その実験台として白羽の矢が立ったのは、開け放たれた窓から風に乗って部屋に舞い込んできた、一枚の枯れ葉だった。

(理屈は分かるんだ。俺の魔力の塊を、あの葉っぱの下に潜り込ませるように放出して、凝縮させて、持ち上げるように念じれば…浮くはずなんだが…)

リアンはベビーベッドの上で、全神経を床に落ちた枯れ葉に集中させる。

体内の魔力を練り上げ、細く、鋭く、まるで一本の糸のように紡ぎだす。そして、その魔力の糸を、そっと枯れ葉の下へと送り込む。

最初は、魔力が霧散してしまい、何も起こらなかった。

だが、何度も、何度も繰り返すうちに、コツのようなものが掴めてきた。

(そうだ…ただ放出するんじゃない。密度を高めるんだ。薄く広げるんじゃなく、針の先端のように一点に集中させる…!)

リアンがさらに意識を集中させると、床の上の枯れ葉が、ぴくりと震えた。

手応えあり!

リアンはさらに魔力を注ぎ込む。葉っぱはカタカタと小刻みに震え、やがて、ゆらゆらと揺れ始めた。

(よし…! 少しだが、物体を動かすことができるようになったぞ!)

前世の記憶を含めても、初めて体験する超常現象。興奮で胸が高鳴る。

あと一押しだ。

リアンは歯を食いしばり(歯はまだ生えていないが)、残りの魔力を振り絞った。

ふわり。

まるで意思を持ったかのように、枯れ葉が床から数センチ、宙に浮いた。

ゆらゆらと不安定に揺れているが、確かに浮いている。無から有を生み出した瞬間に、リアンは魂の底から歓喜した。

(やった! できたぞ! かなり疲れるし、今の俺にはこれが限界だが…ついにやった!)

その達成感に浸っていた、まさにその時だった。

階下から、ガチャリと玄関のドアが開く音がした。続いて、両親の話し声が聞こえる。

(やべっ!)

リアンは慌てて魔力の集中を解いた。途端に、枯れ葉は重力に従って、ぱさりと床に落ちる。まるで何事もなかったかのように。

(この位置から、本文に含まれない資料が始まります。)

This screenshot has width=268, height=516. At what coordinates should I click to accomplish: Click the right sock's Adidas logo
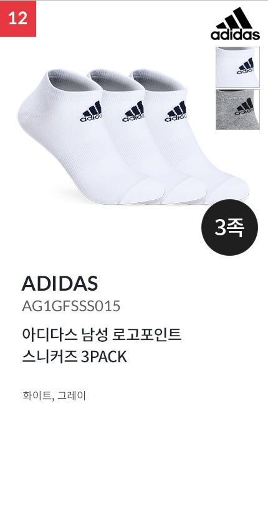[175, 111]
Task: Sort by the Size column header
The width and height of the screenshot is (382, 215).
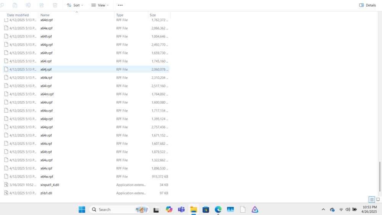Action: [153, 15]
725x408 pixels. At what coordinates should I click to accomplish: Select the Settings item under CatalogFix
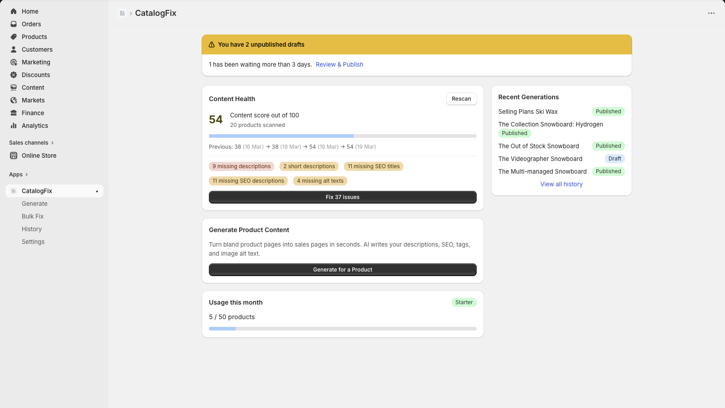pyautogui.click(x=33, y=242)
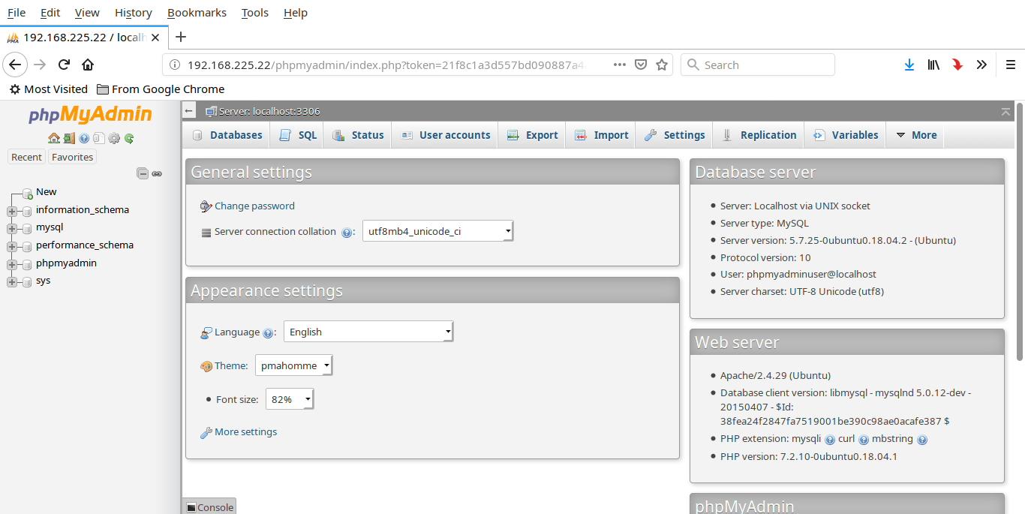Switch to the User accounts tab
1025x514 pixels.
click(x=446, y=135)
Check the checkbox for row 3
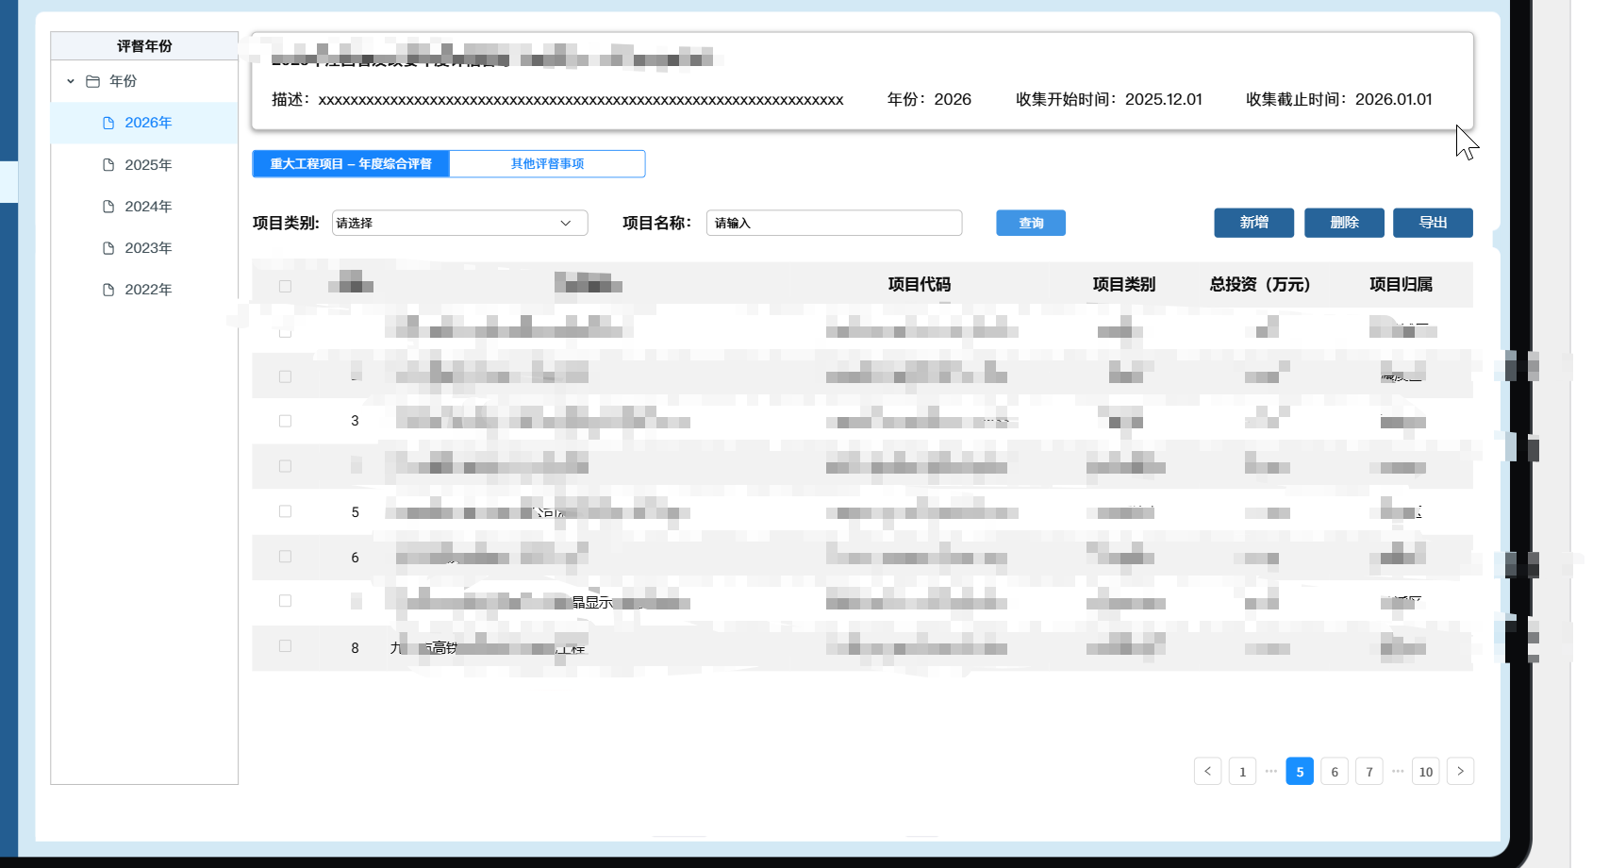This screenshot has height=868, width=1609. [285, 421]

リアンはすぐさま「無知で無垢な赤ん坊」の仮面を被り、天井をぼーっと見つめる演技に入った。

やがて、寝室のドアが開き、母親のマーサが顔を覗かせた。

「はーい、リアンちゃん。良い子にしてたかしら? おしめを替えましょうねー」

いつもの優しい声に、リアンは内心で安堵のため息をつく。どうやら気づかれてはいないようだ。

続いて、父親のアークスも部屋に入ってきた。その手には、兵士の形をした木製の人形が握られている。

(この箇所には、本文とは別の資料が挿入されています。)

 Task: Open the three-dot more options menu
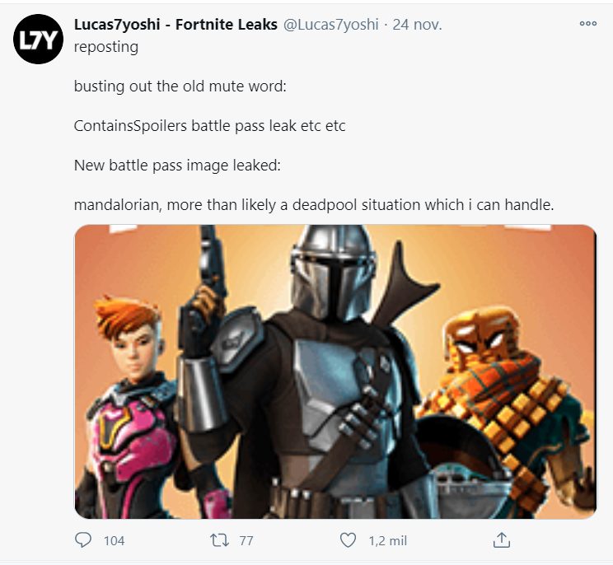pyautogui.click(x=587, y=24)
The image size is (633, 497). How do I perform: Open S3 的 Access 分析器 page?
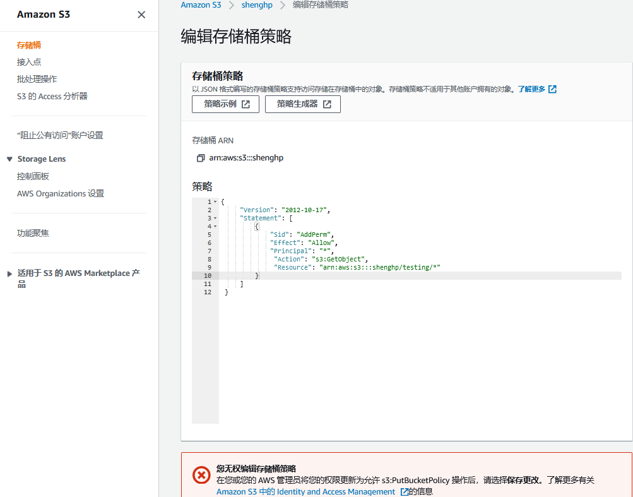[52, 96]
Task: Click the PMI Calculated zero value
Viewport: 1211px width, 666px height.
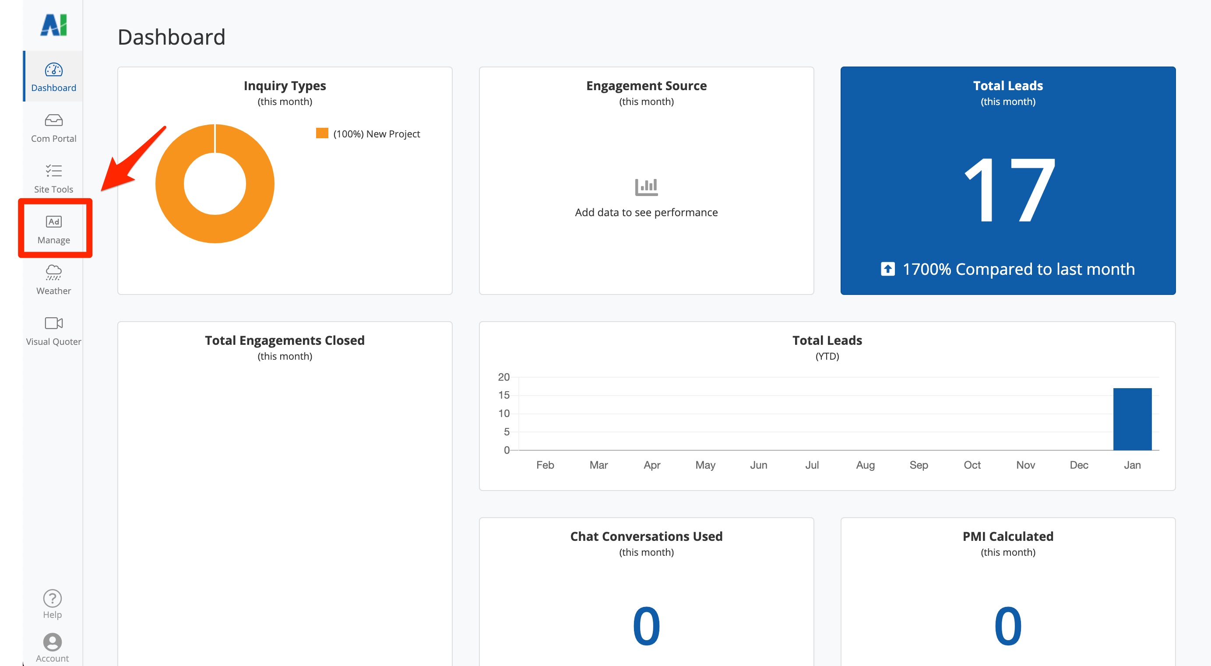Action: tap(1007, 626)
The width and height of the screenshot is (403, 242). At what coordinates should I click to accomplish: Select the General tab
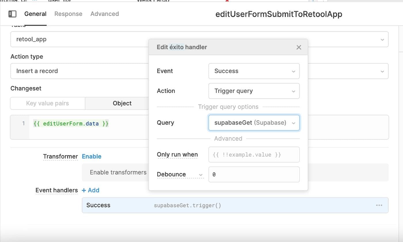[35, 14]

「ほーら、リアン。街で見つけたんだ。ドワーフが作った『くるみ割り人形』だぞー。かっこいいだろう!」

アークスは満面の笑みで、その人形をリアンの目の前で振って見せる。

リアンは、両親の変わらぬ愛情に少しだけ罪悪感を覚えながらも、心の中で固く誓うのだった。

(いつか、この力で父さんと母さんを守れるくらい、強くなってやるからな)

二人はまだ知らない。

彼らの愛する息子が、人形ではなく、本物の木の葉を空に躍らせていたことを。

そして、その小さな才能が、やがてシンフォニア家の、いや、この世界の運命すらも動かしていくことになるということを。